[[ Entries provided, beginning ]]
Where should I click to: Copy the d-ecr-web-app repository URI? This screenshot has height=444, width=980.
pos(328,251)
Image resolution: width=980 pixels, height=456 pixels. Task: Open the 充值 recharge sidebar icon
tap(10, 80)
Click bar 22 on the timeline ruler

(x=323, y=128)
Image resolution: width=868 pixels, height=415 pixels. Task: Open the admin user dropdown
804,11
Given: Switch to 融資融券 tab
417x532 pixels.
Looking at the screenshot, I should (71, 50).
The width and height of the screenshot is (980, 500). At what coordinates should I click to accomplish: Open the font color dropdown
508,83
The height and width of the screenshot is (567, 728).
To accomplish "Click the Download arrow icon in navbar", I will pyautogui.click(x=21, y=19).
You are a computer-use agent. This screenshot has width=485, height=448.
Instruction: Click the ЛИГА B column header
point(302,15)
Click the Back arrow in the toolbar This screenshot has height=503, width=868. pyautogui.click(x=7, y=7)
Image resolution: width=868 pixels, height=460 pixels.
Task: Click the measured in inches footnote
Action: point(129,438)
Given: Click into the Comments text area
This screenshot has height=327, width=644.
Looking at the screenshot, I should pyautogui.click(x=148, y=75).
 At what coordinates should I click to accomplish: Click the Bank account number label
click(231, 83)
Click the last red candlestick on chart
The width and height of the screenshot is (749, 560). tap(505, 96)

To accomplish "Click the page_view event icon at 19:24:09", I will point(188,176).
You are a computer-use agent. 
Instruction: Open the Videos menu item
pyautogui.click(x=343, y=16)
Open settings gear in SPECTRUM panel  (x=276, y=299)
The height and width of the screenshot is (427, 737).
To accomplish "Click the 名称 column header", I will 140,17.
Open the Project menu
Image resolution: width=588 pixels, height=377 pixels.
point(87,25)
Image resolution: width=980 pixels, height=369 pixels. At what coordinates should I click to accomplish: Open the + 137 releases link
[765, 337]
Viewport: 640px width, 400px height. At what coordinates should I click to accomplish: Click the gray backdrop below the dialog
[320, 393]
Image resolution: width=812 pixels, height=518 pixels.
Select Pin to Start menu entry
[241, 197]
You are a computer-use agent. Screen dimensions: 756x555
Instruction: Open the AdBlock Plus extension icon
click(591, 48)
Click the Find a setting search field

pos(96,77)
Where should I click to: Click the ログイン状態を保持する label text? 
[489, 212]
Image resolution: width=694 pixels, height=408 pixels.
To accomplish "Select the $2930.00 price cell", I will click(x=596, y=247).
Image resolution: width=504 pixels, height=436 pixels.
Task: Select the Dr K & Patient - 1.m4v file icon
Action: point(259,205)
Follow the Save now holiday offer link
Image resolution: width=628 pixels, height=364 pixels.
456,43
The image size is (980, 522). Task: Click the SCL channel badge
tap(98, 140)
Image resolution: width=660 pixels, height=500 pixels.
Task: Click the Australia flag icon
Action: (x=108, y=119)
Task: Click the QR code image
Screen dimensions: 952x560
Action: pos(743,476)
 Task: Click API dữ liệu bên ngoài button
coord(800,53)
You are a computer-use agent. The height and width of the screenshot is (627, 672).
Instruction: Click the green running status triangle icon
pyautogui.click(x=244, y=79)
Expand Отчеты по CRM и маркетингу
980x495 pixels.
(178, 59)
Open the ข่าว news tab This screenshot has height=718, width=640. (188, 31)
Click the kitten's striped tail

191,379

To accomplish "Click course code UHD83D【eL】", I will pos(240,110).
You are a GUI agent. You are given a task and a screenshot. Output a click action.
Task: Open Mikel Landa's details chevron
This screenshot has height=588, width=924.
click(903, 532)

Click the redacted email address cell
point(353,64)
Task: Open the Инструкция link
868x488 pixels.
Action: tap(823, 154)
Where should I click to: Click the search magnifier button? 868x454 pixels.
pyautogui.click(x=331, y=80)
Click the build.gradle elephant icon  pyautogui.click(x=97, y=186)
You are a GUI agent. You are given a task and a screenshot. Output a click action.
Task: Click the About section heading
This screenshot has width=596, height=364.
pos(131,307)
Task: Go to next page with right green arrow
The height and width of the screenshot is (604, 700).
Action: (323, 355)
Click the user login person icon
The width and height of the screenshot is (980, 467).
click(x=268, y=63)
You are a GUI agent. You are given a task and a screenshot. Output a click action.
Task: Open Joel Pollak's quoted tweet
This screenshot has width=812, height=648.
[[ Entries provided, end ]]
# [Work request]
Please show the lines of the material that contain the string "code".

# [Answer to this task]
Task: Click the QR code image
To accomplish "Click course code UHD83D【eL】", I will pos(240,110).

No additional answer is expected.